*WHAT IS NEEDED*: For the entries that follow, restate word for word the line containing "Accepter tout (144, 2442)", the line containing "Согласен (71, 2565)", and every line that lies between them.

(Beginning of INFORMATION PROVIDED)

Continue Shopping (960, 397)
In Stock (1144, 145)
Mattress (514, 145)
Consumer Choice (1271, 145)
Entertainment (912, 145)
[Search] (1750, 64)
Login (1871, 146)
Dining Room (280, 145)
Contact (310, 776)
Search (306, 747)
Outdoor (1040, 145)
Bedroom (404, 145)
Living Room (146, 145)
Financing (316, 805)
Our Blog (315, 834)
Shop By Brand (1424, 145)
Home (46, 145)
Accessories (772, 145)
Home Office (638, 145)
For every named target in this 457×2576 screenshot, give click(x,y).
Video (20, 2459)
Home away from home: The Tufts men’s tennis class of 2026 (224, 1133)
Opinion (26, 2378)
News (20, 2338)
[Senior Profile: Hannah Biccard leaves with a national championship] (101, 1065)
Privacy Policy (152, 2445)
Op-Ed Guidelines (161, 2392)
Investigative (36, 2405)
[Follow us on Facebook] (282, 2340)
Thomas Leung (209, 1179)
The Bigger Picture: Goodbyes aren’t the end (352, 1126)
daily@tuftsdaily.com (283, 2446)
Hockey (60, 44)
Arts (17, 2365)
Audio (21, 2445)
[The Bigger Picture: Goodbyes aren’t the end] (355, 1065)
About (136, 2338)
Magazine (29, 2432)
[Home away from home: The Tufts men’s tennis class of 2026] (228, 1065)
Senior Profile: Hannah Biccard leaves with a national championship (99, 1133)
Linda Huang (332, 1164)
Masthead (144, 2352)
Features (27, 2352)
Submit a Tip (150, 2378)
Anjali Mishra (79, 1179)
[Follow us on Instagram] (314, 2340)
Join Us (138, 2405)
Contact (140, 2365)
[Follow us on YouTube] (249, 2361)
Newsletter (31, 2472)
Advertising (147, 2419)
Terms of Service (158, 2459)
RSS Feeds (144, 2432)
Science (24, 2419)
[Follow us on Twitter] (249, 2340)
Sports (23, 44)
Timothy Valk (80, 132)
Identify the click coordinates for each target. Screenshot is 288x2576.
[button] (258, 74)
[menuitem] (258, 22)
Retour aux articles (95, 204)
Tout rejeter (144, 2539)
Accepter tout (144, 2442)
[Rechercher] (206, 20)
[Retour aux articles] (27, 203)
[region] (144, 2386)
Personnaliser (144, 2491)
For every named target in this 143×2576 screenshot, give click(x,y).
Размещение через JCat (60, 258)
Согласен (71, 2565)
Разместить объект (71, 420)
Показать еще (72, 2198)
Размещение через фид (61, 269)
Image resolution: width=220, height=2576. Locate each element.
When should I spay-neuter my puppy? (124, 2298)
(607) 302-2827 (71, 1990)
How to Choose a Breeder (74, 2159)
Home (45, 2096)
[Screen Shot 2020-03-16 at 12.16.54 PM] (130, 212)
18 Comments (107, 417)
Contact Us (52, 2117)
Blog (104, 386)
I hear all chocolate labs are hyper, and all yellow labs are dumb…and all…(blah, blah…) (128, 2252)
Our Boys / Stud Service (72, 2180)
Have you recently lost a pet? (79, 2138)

(End of INFORMATION PROVIDED)

*PROBLEM SOLUTION*:
Accepter tout (144, 2442)
[Rechercher] (206, 20)
[Retour aux articles] (27, 203)
[region] (144, 2386)
Personnaliser (144, 2491)
For every named target in this 143×2576 screenshot, give click(x,y).
Размещение через JCat (60, 258)
Согласен (71, 2565)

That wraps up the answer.